Cakeisbest · 11/12/2018 13:44

They probably don't realise how hurtful you find this, I would be hurt too. But it's tricky to approach the subject. When invited for your time slot, can you say it would suit you much better to come earlier/stay later and see what the answer is? If they come up with a reason why that won't work for them then I think you have to accept that they maybe are just not that into you. In which case, don't go.

Incaseofemergencybreakglass · 11/12/2018 13:45

Space and cost aren't an issue. Feel trapped into hanging onto our 'tier 4' status for the sake of the kids really.
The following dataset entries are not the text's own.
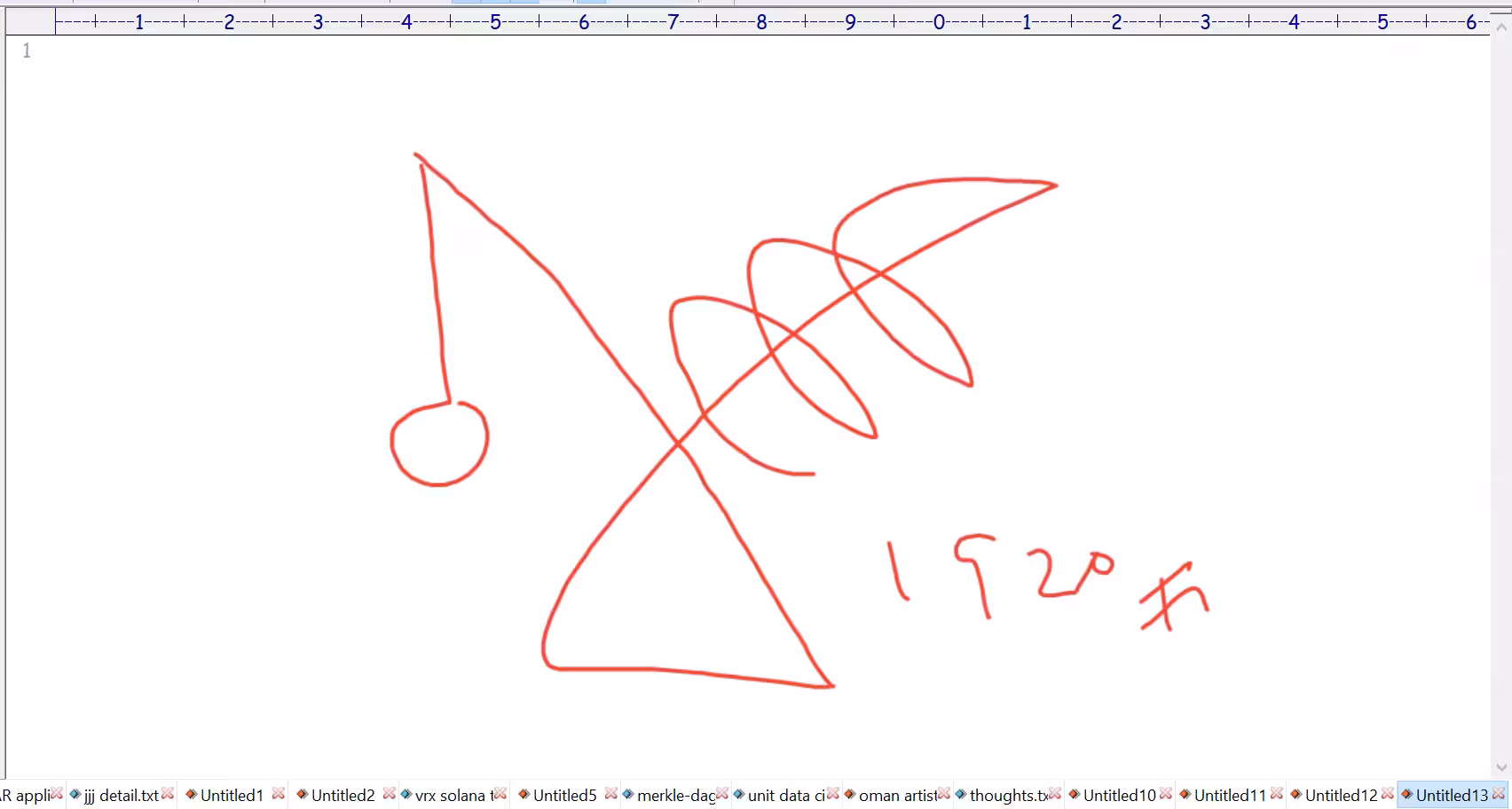Close the thoughts.txt tab
The height and width of the screenshot is (809, 1512).
click(x=1055, y=794)
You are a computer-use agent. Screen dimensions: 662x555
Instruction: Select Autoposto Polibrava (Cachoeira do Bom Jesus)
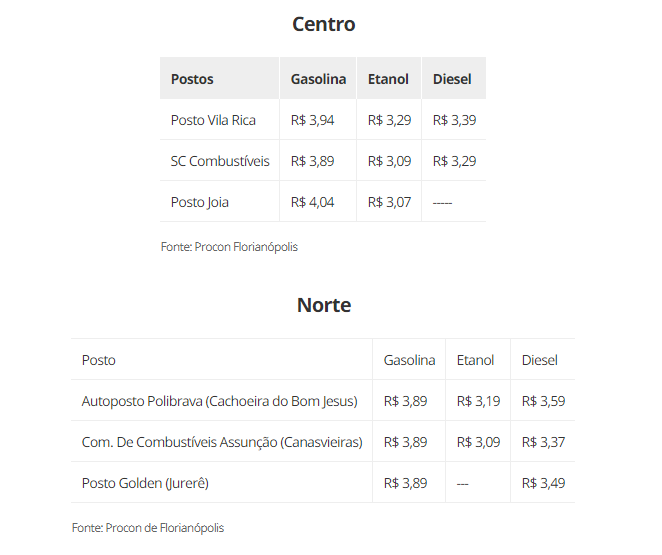tap(219, 401)
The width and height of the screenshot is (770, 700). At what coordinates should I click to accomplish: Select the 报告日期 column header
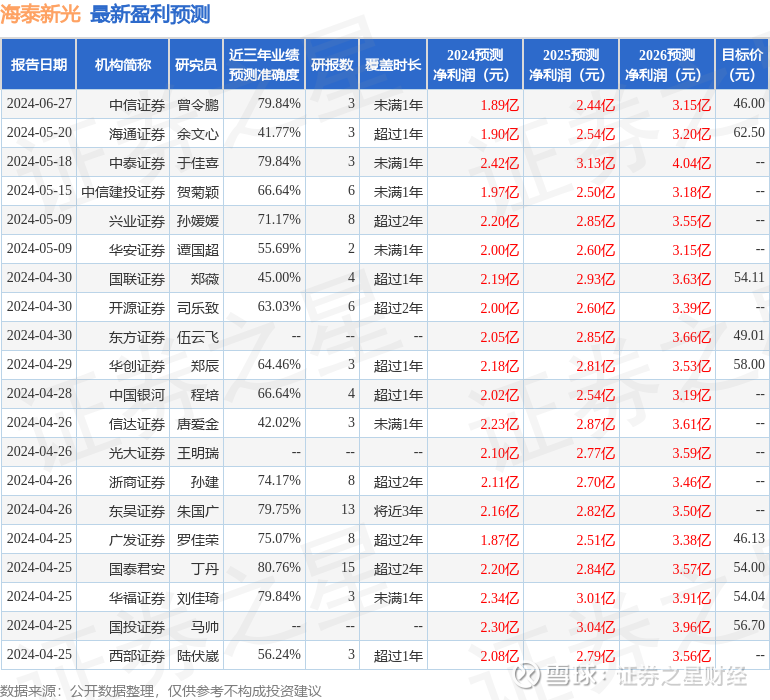pos(39,65)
Would be hard on them if we objected then were uninvited altogether.

OP posts:
Aeroflotgirl · 11/12/2018 13:45

It is very peculiar, I cannot imagine my in laws or my mum ever treating us like that, we are welcome whenever we want for whatever time we want, it is an open door for both parents, after all it is your parent's house, not friends. I would bugger them, and do your own thing.

twosoups1972 · 11/12/2018 13:47

I agree it's not very nice.

But I would think twice about declining the invitation if it might lead to a fall out. My mum fell out with all our relatives when I was growing up due to minor disagreements and I grew up not knowing my extended family at all.

Aeroflotgirl · 11/12/2018 13:47

Your kids are already starting to notice the difference, talk to your parents, and explain that you are hurt, they are your parent's after all, not strangers, and if they stand by their decision, don't go. If you are not invited again, more fool to them.

IamSusan · 11/12/2018 13:48

I don't know why posters are giving you such a hard time OP, it's pretty clear the host is being unpleasant. Of course, you can decline, but then it's your own children who lose out and why should they.

There's absolutely nothing you can do when a family member doesn't treat everyone equally, you just have to bear it. What I would you is book a hotel in the area, so stay the night before and after and make a nice weekend away out of it. I would probably even leave my car at the hotel, and get a taxi to pick me up so I can drink.

Or just be the bigger person, spend a lot less on gifts and rejoice that you don't have to put up with these awful people for too long.